Gelgelelim zaman su gibi akıp geçti. Fransa’da Halk Cephesi kötü bir yenilgi aldı. Bu gelişmeye bağlı olarak Suriyeli ve Lübnanlı komünistler, Fransız yetkililere yönelik eski sert muhalefetlerine geri döndüler. Halk Cephesi’nin yenilgisi, komünistlerin Temmuz 1938’de Milli Blok’a gönderdikleri mesajda da karşılık buldu. Burada hükümet, feodal toprak ağalarının imtiyazlarını kısıtlamadığı için eleştirilmekte, “milletimizin yeniden doğumunu ancak halk gerçekleştirecektir” denilmekteydi. İki siyasi güç arasındaki ilişkilerin kötüleşmesiyle birlikte yeni bir döneme girildi. Bu yeni dönemde, Eylül 1939’da Halkın Sesi kapatıldı. Dört hafta sürecek bir iç savaş yaşandı, sonuçta da partinin faaliyetleri durduruldu.

Walter Z. Laqueur

[Kaynak: Communism and Nationalism in the Middle East, Frederick A. Praeger, 1956, s. 141-144.]

Dipnotlar:
[1] Bolshaya Sovietskaya Encyclopedia (Sovyet Ansiklopedisi), Cilt. 22. Bu tarihle ilgili bilginin kaynağı, Halid Bektaş’ın Şam’da 26 Temmuz 1946’da düzenlenen parti kongresinde yaptığı konuşmadır. Parti tarihinden bahseden Bektaş o konuşmasında, “ilk parti hücresinin on yedi yıl önce kurulduğunu” söylüyordu. Oysa Bektaş’ın bahsini ettiği tarihten beş yıl önce Beyrut’ta Ermeni komünistler sosyal demokrat Hınçak partisi içindeki ayrışma sonrası, hücreler kurmuşlardı. Şu kaynakta ise 1924-25’te komünistlerin hâkim olduğu Lübnan Halk Partisi’nin kurulduğundan söz ediliyor: Bolshaya Sovietskaya Encyclopedia, Cilt. 25.

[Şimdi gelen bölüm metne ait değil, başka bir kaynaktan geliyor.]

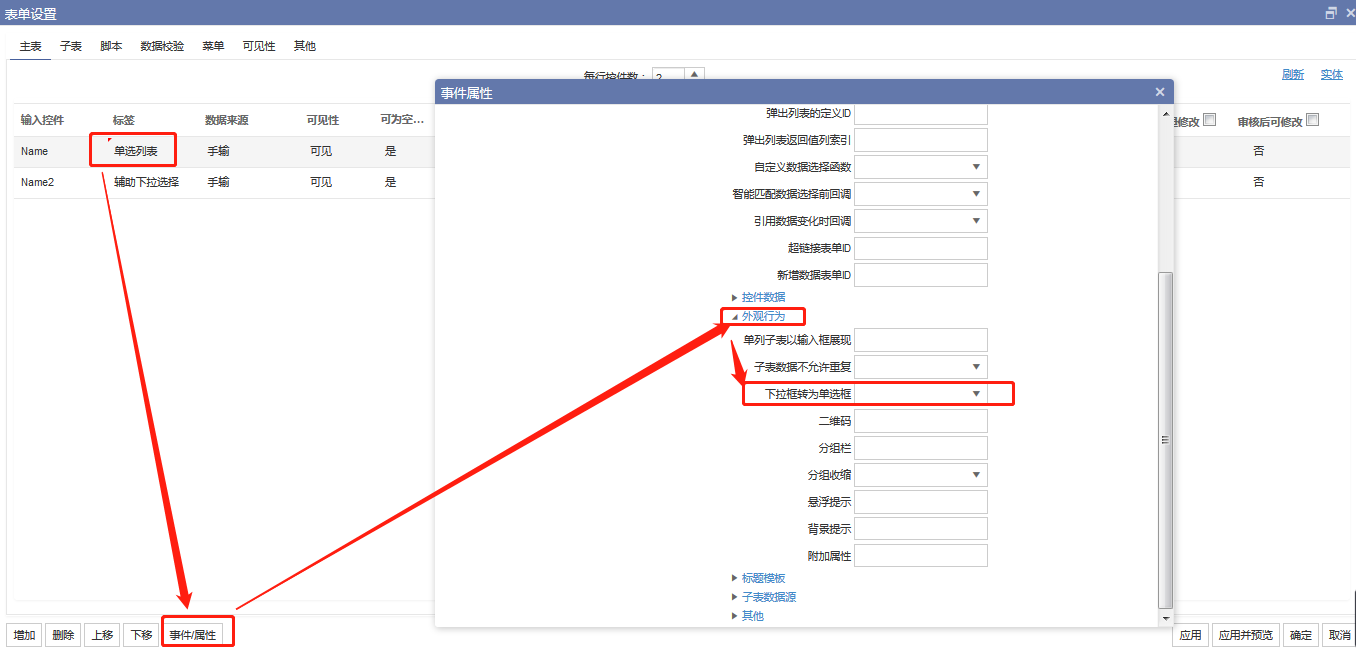Switch to the 数据校验 tab
Viewport: 1356px width, 650px height.
[162, 46]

[2] Bu komünistler arasında şu isimlere değinmek gerekmektedir: Arif Garib, Şeyhüddin Kuba ve Yusuf Yazbek.

[3] “Die neue Krise in Syrien,” Inprecorr, Cilt. 22 (1929).

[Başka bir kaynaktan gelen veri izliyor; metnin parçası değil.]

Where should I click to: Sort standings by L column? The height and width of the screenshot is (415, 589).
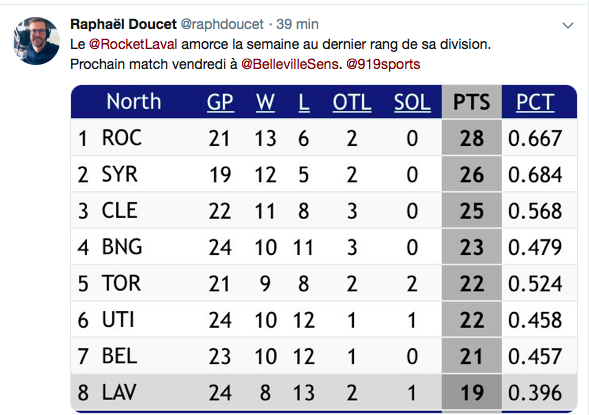coord(304,102)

[4] Inprecorr, 28 Mayıs 1930. O dönemde Sovyetler’in Suriye ve Lübnan’daki politik durumla ilgili görüşleri için bkz. S. Breiter, “Blishne-Vostochnie Mandati,” Novi Vostok, Cilt. 20-21.

[5] Alif Ba (Beyrut), 12 Mayıs 1931, aktaran: Oriente Moderno.

[6] A.g.e., 12 Kasım 1931, aktaran: a.g.e.

[7] O dönemde Ermeni Talakyan, parti liderlerinden biridir.

[8] L’Orient ve diğer dergiler. Bu gösterinin ardından komünist liderlerin büyük kısmı tutuklandı. Bkz. Rapport a la societe des nations sur la situation de la Syrie et du Liban (1933), yayımlayan: Fransız Dışişleri Bakanlığı.

[9] Bektaş aslen Kürd, Şavi ise Ortodoks Rum’dur. İkisi de zengin ailelerden gelmektedir ve hukuk eğitimi görmüştür. Matbaacı olan ve Beyrut matbaacılar sendikasının başkanlığını yapan Mustafa Aris ise işçi kökenlidir.

[10] Rapport a la S.D.N. sur la situation de la Syrie et du Liban (1936).

[11] Halid Bektaş, Temmuz 1937’de yayımlanan Cezire’de Neler Oluyor? isimli kitabında, ülkedeki Fransız idarecileri faşist ve Nazi sempatizanı olmakla suçlar. Komünistler, Cezire’deki ayrılıkçı harekete karşı çıkmıştır.

[12] “Arap Komünistleri ve Milli Hareket” gibi bildiriler, ilkin 1937’de yayımlanmış, sonra tekrar dolaşıma sokulmuştur.

[13] Bu kararın tarihi 27 Mayıs 1943’tür. Sovyet yanlısı MAPAM (Birleşik İşçi Partisi) üyesi üst düzey bir isim Bektaş’ı proleter enternasyonalizmin ruhuna aykırı davranmakla eleştirir: “Suriye Komünist Partisi’nin 1939’da yayımlanan ideolojik programı tarım reformundan bile bahsetmemekte, feodal toprak ağalarını kızdıracak herhangi bir siyaset önerisinde bulunmamaktadır. Buna karşın program, Siyonist kurumlara tek karış toprak satılmaması gerektiğini söyleyen bir paragraf içermektedir.” Bkz. Aharon Cohen, The Arab Workers' Movement (İbranice), 1947. Sovyetler’in Ortadoğu uzmanlarından V. B. Lutski 1954’te şunu söylemektedir: “On yıl öncesine kadar SKP parti programı, feodal mülkiyetin ortadan kaldırılması talebini içermiyordu.” Ama yazara göre bu durum sonrasında değişti. (Voprosi Istoriiy Cilt. 9, 1954.)

[14] Maruni kaynaklarının yönelttikleri suçlamaya göre, komünistler seçimlerde diğer tüm partilerden daha fazla para harcadılar, hatta seçim için 240.000 sterlinlik bir bütçeden yararlandılar.

[15] 1938’de Sovyetler Birliği’ni Fuaz Kazan gibi birçok lider ziyaret etti.

[16] Barel ve Gresa, 1939’da partinin yasadışı ilân edilmesi sonrası Fransa parlamentosunda işçi-köylü grubunu meydana getiren otuz üç komünist milletvekili arasında yer almıştır.